**EXCERPTED DATA**:

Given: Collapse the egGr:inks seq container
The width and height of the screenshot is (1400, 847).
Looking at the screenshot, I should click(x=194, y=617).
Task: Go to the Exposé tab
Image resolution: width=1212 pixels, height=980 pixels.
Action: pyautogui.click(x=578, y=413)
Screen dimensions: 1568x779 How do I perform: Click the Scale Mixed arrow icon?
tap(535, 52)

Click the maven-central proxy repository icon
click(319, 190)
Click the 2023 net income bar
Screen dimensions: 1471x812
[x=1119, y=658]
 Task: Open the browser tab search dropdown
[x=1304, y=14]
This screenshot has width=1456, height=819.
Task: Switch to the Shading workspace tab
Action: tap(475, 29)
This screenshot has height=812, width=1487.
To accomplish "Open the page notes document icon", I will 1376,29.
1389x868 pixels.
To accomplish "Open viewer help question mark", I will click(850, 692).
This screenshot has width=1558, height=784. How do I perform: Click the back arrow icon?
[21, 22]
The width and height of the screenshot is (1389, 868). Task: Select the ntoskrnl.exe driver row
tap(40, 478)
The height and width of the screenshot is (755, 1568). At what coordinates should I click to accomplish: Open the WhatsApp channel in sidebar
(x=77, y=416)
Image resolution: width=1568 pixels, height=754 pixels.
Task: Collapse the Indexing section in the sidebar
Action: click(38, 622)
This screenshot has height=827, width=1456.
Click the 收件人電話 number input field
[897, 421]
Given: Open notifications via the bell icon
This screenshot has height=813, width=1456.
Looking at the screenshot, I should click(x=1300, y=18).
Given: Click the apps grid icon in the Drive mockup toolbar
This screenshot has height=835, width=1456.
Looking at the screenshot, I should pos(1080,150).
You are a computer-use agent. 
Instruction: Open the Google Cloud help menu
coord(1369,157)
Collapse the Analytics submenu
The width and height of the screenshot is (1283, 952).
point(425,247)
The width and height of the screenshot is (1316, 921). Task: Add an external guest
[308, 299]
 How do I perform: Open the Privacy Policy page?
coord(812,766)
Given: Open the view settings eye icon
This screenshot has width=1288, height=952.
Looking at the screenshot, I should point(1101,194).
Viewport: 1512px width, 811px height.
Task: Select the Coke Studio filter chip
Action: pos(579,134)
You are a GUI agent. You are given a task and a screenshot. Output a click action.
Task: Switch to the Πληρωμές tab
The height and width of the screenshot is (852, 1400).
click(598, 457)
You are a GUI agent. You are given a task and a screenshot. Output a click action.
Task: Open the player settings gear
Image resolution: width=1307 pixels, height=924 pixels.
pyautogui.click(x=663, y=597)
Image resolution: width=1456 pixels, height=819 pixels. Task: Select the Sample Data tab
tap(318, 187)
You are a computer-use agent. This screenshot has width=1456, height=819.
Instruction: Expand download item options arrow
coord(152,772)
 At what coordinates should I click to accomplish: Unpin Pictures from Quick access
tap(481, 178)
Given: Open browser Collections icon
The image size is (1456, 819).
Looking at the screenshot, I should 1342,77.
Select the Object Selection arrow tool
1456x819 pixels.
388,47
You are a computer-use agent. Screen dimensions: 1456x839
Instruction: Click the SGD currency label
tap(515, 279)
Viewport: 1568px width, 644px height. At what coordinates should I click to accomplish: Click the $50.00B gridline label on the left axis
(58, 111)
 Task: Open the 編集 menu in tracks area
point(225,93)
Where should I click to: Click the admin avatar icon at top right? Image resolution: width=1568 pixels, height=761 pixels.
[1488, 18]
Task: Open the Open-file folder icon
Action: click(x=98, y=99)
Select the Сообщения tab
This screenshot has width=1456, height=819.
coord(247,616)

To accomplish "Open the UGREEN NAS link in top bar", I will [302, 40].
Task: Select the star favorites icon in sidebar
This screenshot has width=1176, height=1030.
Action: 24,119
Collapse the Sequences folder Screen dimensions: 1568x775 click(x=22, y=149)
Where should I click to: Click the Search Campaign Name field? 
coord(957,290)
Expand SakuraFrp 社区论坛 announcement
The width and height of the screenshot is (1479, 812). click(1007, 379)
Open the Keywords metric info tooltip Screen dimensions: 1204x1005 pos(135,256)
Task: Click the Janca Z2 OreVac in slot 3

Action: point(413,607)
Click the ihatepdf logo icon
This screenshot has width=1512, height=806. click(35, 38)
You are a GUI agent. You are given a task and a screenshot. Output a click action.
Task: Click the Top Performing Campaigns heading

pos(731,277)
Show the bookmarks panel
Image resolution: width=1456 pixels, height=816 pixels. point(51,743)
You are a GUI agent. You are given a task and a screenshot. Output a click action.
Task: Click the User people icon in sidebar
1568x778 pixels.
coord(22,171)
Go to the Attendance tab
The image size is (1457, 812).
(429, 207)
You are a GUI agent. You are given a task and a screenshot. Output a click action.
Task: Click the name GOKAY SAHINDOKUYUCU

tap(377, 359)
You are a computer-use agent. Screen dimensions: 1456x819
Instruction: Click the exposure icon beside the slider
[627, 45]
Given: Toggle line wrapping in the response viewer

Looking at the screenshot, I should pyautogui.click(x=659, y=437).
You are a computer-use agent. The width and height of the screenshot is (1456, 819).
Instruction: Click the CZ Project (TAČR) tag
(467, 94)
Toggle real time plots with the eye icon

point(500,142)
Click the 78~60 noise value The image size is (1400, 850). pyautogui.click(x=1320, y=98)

**EXERCISE PROMPT**: Your answer should be all lines from the data that contain "will".

**RESPONSE AREA**:
To accomplish "Open the page notes document icon", I will 1376,29.
To accomplish "Open viewer help question mark", I will click(850, 692).
To accomplish "Open the UGREEN NAS link in top bar", I will [302, 40].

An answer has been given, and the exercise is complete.